Choose the deliver policy based on your needs:

  • all — process every message currently in the stream
  • new — skip existing messages, only process future publishes
  • by-start-sequence --start-seq N — start from a specific sequence

Reset via deliver policy edit

If your server version supports editing the deliver policy on existing consumers:

Terminal window
nats consumer edit ORDERS my-consumer --deliver-policy all

This resets the consumer’s position to the stream’s first sequence without needing to delete and recreate.

Fix the root cause

For stream migration: Always recreate consumers after migrating a stream to a new cluster. Consumer positions are tied to the source stream’s sequence space and are not transferable.

For backup/restore: Include consumer state in your backup/restore procedures. If you restore a stream, also restore or recreate its consumers to ensure sequence alignment.

For stream deletion/recreation: Delete all consumers before deleting the stream. If consumers are managed declaratively (e.g., via Terraform or a CI/CD pipeline), ensure the pipeline recreates consumers when the stream is recreated.

Prevent future occurrences

Pair stream operations with consumer validation. After any stream-level operation (purge, restore, migrate, recreate), run a validation pass that compares all consumer positions against the stream’s sequence range.

Monitor with Insights.

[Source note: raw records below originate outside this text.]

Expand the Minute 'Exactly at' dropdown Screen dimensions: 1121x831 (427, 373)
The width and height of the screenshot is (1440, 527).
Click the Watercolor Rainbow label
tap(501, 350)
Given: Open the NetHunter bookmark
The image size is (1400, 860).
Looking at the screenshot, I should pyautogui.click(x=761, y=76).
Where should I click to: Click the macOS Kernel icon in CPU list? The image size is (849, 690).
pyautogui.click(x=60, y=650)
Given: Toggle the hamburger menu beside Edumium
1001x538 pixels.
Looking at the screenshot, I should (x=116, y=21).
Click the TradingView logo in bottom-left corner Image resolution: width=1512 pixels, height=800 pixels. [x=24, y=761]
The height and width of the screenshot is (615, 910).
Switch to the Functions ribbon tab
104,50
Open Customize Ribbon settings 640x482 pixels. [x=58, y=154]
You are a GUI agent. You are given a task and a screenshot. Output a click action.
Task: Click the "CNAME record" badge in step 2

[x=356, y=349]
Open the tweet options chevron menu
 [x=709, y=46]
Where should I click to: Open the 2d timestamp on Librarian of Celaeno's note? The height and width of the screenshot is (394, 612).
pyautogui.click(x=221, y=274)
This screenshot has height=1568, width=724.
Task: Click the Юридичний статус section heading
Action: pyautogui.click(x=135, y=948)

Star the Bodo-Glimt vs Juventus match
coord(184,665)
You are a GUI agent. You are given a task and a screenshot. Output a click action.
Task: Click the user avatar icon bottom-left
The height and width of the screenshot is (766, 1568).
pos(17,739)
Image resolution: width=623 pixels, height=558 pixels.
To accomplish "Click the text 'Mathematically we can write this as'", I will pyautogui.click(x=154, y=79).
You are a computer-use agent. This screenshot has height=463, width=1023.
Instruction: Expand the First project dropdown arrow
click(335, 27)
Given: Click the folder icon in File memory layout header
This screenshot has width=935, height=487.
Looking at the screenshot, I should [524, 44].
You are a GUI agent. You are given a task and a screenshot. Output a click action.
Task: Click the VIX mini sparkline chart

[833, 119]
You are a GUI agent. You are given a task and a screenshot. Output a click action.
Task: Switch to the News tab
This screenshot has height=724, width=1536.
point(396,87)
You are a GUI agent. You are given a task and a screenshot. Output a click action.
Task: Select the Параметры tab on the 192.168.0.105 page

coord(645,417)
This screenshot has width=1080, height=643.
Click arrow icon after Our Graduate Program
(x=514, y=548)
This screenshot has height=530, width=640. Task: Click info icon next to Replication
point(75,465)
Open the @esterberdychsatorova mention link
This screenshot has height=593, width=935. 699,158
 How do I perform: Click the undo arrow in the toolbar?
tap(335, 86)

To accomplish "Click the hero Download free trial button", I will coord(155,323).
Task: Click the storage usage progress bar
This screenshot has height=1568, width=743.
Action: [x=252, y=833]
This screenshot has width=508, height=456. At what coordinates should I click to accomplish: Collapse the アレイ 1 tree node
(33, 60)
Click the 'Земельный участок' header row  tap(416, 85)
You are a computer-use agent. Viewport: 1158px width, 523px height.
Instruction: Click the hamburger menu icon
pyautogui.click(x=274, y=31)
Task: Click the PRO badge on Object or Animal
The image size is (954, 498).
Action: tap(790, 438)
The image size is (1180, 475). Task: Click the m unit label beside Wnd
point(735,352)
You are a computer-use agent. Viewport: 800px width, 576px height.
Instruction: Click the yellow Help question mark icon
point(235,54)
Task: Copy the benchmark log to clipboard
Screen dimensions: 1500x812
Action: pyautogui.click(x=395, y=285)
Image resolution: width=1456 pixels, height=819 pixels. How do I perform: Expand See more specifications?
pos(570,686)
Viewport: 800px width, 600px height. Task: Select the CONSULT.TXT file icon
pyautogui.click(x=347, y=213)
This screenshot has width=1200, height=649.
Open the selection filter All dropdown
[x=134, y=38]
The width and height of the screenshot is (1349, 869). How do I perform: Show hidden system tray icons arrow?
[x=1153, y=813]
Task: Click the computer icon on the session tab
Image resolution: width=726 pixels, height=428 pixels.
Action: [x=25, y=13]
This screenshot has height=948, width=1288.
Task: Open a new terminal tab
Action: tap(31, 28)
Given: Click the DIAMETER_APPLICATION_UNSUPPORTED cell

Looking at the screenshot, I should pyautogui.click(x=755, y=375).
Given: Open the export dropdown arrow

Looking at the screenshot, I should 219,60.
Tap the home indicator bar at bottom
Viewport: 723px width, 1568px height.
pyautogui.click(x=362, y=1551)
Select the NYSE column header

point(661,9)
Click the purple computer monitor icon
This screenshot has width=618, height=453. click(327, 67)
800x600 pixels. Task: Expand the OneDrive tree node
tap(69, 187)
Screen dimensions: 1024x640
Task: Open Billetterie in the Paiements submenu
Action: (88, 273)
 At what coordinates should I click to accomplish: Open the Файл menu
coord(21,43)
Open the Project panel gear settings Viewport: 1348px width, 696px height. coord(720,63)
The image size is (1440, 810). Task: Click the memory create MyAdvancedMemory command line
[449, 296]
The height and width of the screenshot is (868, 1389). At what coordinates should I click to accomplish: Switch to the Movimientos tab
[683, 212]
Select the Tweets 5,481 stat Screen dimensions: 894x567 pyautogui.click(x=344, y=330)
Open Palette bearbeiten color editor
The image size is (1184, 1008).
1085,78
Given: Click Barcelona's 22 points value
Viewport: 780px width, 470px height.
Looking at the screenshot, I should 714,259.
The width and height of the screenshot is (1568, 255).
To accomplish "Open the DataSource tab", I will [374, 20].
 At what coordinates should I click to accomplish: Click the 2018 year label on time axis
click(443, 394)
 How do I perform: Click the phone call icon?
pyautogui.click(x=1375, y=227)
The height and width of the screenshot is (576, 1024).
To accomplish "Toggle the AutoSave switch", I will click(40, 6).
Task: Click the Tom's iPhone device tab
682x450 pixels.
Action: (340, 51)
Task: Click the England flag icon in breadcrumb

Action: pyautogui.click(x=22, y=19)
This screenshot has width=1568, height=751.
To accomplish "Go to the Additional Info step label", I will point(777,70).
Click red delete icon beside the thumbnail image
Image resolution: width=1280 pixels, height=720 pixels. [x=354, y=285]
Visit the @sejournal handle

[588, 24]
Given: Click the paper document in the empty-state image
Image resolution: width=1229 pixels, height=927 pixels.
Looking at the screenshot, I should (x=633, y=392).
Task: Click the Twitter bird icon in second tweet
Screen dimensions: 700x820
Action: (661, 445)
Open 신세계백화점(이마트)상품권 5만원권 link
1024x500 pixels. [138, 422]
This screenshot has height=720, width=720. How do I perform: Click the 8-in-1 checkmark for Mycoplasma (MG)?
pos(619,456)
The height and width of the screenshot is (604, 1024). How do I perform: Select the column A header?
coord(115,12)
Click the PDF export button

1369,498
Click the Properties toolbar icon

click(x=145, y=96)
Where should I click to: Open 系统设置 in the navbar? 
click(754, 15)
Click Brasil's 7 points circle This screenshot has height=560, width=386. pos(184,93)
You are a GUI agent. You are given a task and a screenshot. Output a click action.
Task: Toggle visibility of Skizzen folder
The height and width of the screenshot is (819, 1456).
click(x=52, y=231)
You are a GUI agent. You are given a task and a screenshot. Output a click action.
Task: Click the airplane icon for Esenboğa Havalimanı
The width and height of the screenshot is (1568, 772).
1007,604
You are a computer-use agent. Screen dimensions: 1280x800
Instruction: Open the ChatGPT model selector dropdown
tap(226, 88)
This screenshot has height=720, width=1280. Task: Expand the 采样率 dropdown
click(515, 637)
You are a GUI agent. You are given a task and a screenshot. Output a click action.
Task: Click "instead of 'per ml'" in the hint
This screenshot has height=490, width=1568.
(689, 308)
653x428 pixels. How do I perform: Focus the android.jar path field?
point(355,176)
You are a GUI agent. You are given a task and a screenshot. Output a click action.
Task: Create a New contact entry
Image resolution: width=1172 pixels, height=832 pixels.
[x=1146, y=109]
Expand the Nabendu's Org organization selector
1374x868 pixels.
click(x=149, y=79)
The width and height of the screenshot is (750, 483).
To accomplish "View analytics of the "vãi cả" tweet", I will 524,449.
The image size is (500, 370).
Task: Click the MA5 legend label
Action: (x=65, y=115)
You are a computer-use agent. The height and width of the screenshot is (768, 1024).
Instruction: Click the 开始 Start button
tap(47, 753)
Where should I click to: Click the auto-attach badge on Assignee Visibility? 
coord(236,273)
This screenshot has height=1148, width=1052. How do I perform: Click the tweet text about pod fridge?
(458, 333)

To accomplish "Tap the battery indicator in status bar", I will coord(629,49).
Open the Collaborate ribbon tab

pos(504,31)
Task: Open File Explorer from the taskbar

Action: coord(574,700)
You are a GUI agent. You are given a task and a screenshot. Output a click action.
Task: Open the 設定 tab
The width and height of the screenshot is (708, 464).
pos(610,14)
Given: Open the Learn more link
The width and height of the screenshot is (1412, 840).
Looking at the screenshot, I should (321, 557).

Synadia Insights evaluates CONSUMER_005 continuously, alerting when any consumer’s delivered sequence exceeds its stream’s last sequence. This catches the problem immediately after the triggering event, before it has time to cause downstream impact.

Frequently asked questions

Will the consumer self-heal if enough new messages are published?

Theoretically, yes — if the stream eventually reaches the consumer’s delivered sequence, the consumer would resume. But this requires publishing enough messages to close the gap, which could be millions of messages. In practice, if the gap was caused by a stream recreation or restore, the sequence numbering may never reach the consumer’s position. Don’t wait for self-healing; reset the consumer.

Does this affect both push and pull consumers?

Yes. Both consumer types maintain a delivered sequence cursor. If that cursor is ahead of the stream, neither type will deliver messages. Pull consumers may be slightly more obvious — pull requests will return immediately with no messages — but push consumers will silently do nothing.

Can this happen during normal operation without any manual intervention?

It’s extremely rare during normal operation. This state almost always results from an administrative action: stream purge, restore, migration, or deletion/recreation. The one exception is a Raft group recovery after data loss, which can roll back stream sequences without correspondingly rolling back consumer sequences.

What happens to messages published while the consumer is stuck?

Messages accumulate in the stream normally. They’re just not being delivered to the stuck consumer. Once you reset the consumer (with deliver policy all), it will process all accumulated messages. If the stream has retention limits (max_msgs, max_bytes, max_age), messages may be evicted before the consumer is fixed — resulting in permanent message loss for that consumer.

How is this different from CONSUMER_004?

CONSUMER_004 fires when the consumer is behind the stream’s first sequence (pointing at deleted messages). CONSUMER_005 fires when the consumer is ahead of the stream’s last sequence (pointing at messages that don’t exist yet). Both result in a stalled consumer, but the root causes differ: CONSUMER_004 is typically caused by purges and retention eviction, while CONSUMER_005 is typically caused by stream migration, restoration, or sequence resets.